Panel Seeks Cap on Liability Of Accounting Firms
By David Reilly
The Wall Street Journal
Thursday, November 30, 2006


Congress should consider curtailing the liability accounting firms face from auditing public companies either by capping their potential courtroom damages or by creating special protections for some auditing activities, according to a report due today from a committee weighing the competitiveness of U.S. capital markets.

The report, from the Committee on Capital Markets Regulation, is also calling for U.S. authorities to curb contentious audit requirements related to checks on companies' internal controls as called for by the Sarbanes-Oxley Act.

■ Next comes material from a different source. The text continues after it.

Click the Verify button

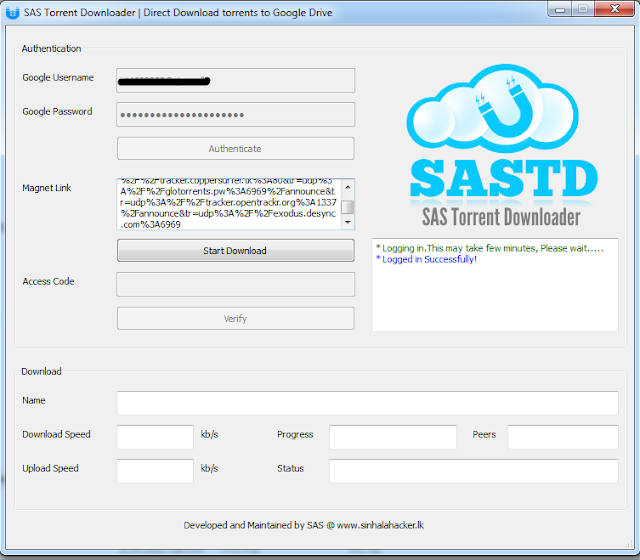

A cap on auditor liability is a long-sought goal of the accounting industry, which argues that an outsize court award following a corporate blowup could lead to the collapse of a big firm, imperiling global capital markets. In its report, the committee noted that such protections already exist in many European countries.

The committee didn't offer a detailed recommendation on how a cap would work. "There are many possible approaches, and we're not picking one or another," said Hal S. Scott, a Harvard Law School professor and a founding member of the committee. "What we're saying is that there's a problem here that needs fixing."

That problem, the report says, leads to higher costs that erode U.S. competitiveness even if a major accounting firm doesn't fail because of a court award. "Auditors may have incentives to engage in 'defensive auditing,' just as doctors faced with potential financial ruin from medical malpractice cases practice 'defensive medicine,' " the report said.

But investors have long balked at the idea that auditors are deserving of special protections, a view that hardened in the wake of the accounting firms' failure to catch corporate scandals earlier this decade. In addition, no major audit firm has gone out of business because of a big court award in recent times. Arthur Andersen LLP's demise was the result of a criminal conviction, later overturned on appeal.

While many accountants are sympathetic to the idea of caps, they question whether they are a practical solution. "You don't want to drive any more of the firms out of business," said Donald Nicolaisen, a former chief accountant of the Securities and Exchange Commission who is also a retired partner of PricewaterhouseCoopers LLP. "But it's more in the execution of how you'd make it happen, and I don't know how workable that is. You certainly don't want to give the firms a free pass."

When it comes to Sarbanes-Oxley, and in particular its requirements related to checks on companies' internal controls, the committee didn't call for "statutory changes" to the law, which has been assailed by companies, in particular small enterprises, as imposing overly burdensome costs. Nor did the report say that small companies with market values of less than $75 million should be exempt from internal-controls rules.

But the committee said the SEC should continue to exempt these small companies from complying with the rules until they can be made more cost-effective. If that doesn't occur, the report said, the SEC should ask Congress to change the law so auditors aren't required to sign off on the effectiveness of these companies' controls.

The committee's report also calls for a relaxation of the requirement that auditors test the effectiveness of all controls annually. But it rejected the idea that auditors could simply sign off on the design of internal controls, rather than their effectiveness.